Published November 23, 2006
DULUTH — There’s a lot more going on in church planting in Georgia than meets the eye, say church planters and sponsoring pastors who attended the Missional Impact Church Planter and Partner Rally on Nov. 13. The breakfast gathering was held in conjunction with the annual meeting of the GBC, held nearby at the Gwinnett Arena.
Nearly 100 individuals attended the session hosted by Cross Pointe Church at Gwinnett Center. The meeting, which was sponsored by the state convention’s New Church Development Ministries and New Work Fellowship, launched the statewide Missional Impact Group initiative.
Passion and enthusiasm
“I think it helped those who attended to realize that there is more going on ‘out there’ in church planting in Georgia than what we hear about,” said Butch Butcher of Loganville. Butcher, who started Summit Baptist Church in March 1994, noted that his congregation has become a mother church to other new works and is encouraging other churches to become involved in a sponsoring role.
“We just launched The Church at The Grove in Walnut Grove in September and gave it two of our staff and about 30 families, including five deacon families. They are now averaging 150 and virtually meet in our backyard, just two miles from our primary campus,” he said.
“It was a real blessing to hear the passion and enthusiasm of those young church planters who attended the meeting. I remember my early years at Summit. It’s exciting to be on the ground floor of a new church start.”

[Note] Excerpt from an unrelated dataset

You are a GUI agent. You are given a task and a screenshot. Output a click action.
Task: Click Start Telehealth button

Butcher’s congregation is also helping start another congregation, The Summit at Madison.
David Rathel, senior pastor at Rivertown Church in Columbus, said he was “greatly encouraged” by the multiplication of new churches in the state in recent years. His five-year-old congregation is involved in starting LifePointe Church, also in Columbus.
“I strongly believe that churches need to be born in the generation they are trying to reach to be most effective with that generation. We have had so much change in recent years that many times it is difficult for older, more established churches to adapt to the newer formats used in reaching those with no church background,” he explained.

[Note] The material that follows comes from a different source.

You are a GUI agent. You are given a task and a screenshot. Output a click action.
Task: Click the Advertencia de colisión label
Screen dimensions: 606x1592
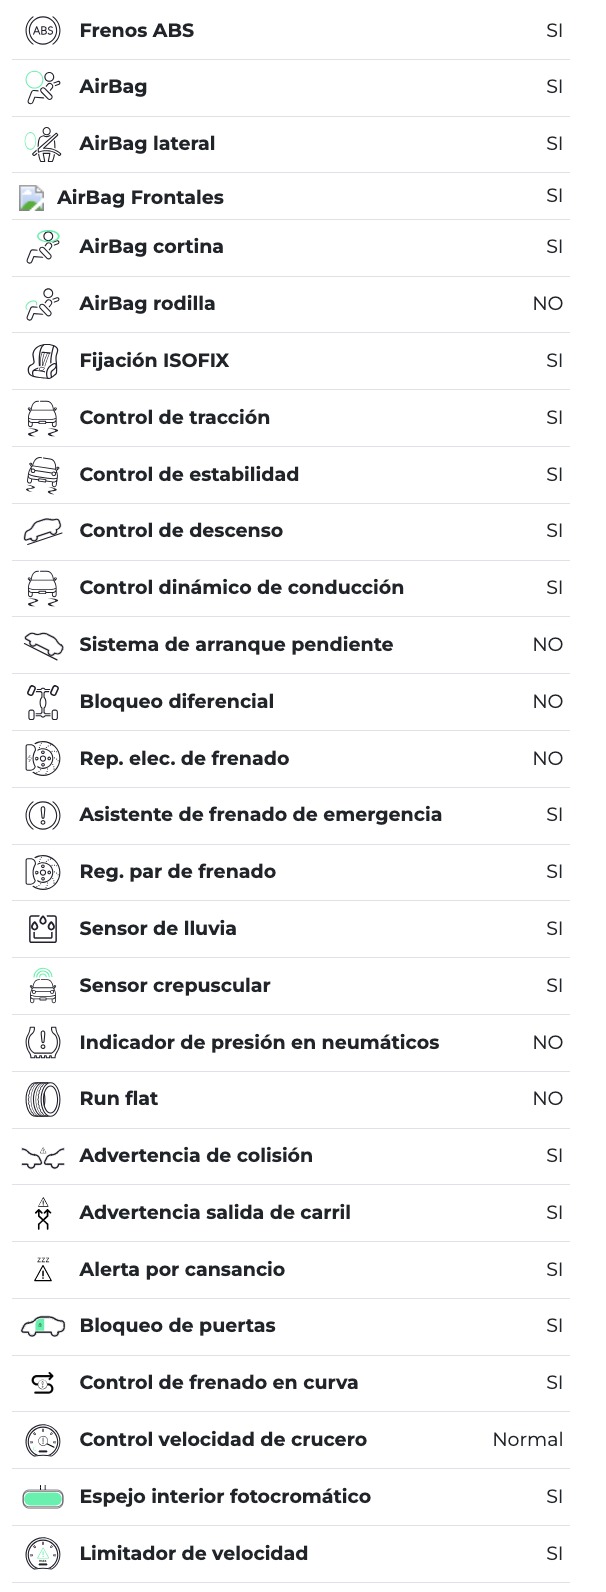196,1156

Rathel praised the Convention’s New Church Development department with providing visionary leadership and for creating a climate that encourages partnerships between churches and church planters.
GBC Executive Director J. Robert White told the group that “every healthy church ought to engage in multiplication. It’s a fact that every healthy organism reproduces itself. If we are to effectively reach Georgia for Christ, we must plant many new churches across our state.
“A birth is always exciting and it is a great joy for us when Georgia Baptists can join hands cooperating together to birth new churches all across Georgia.”
Jim Millirons, who oversees the GBC’s church planting ministries, said he believes “with all my heart that God is orchestrating a church planting movement to impact every culture and community in Georgia. These new Georgia Baptist churches, in name and nature, will be God-birthed, and so by definition will be characterized by doctrinal purity and missional integrity.
“Though their biblical functions will take on the indigenous, cultural forms in context and perhaps look a little different, they will nonetheless affirm the Baptist Faith and Message (2000) as their doctrinal confession and the Cooperative Program as their best missional expression.”
Church planter/pastor Tyrone Barnett of Peace Baptist Church in Decatur noted the enthusiasm which others characterized as the driving force of the meeting.
“The world of church planting can be a very lonely place. We are a church planting church and it was great to be in the same room with those of like minds. It was just like being in the locker room of a football team; we got charged up to go out and take the world for Christ.”
The Georgia Baptist Convention added a record 103 churches in 2005, breaking the former record of 72 set the previous year. Brian Bloye, church planter/pastor of fast-growing West Ridge Church in Dallas, was keynote speaker for the event.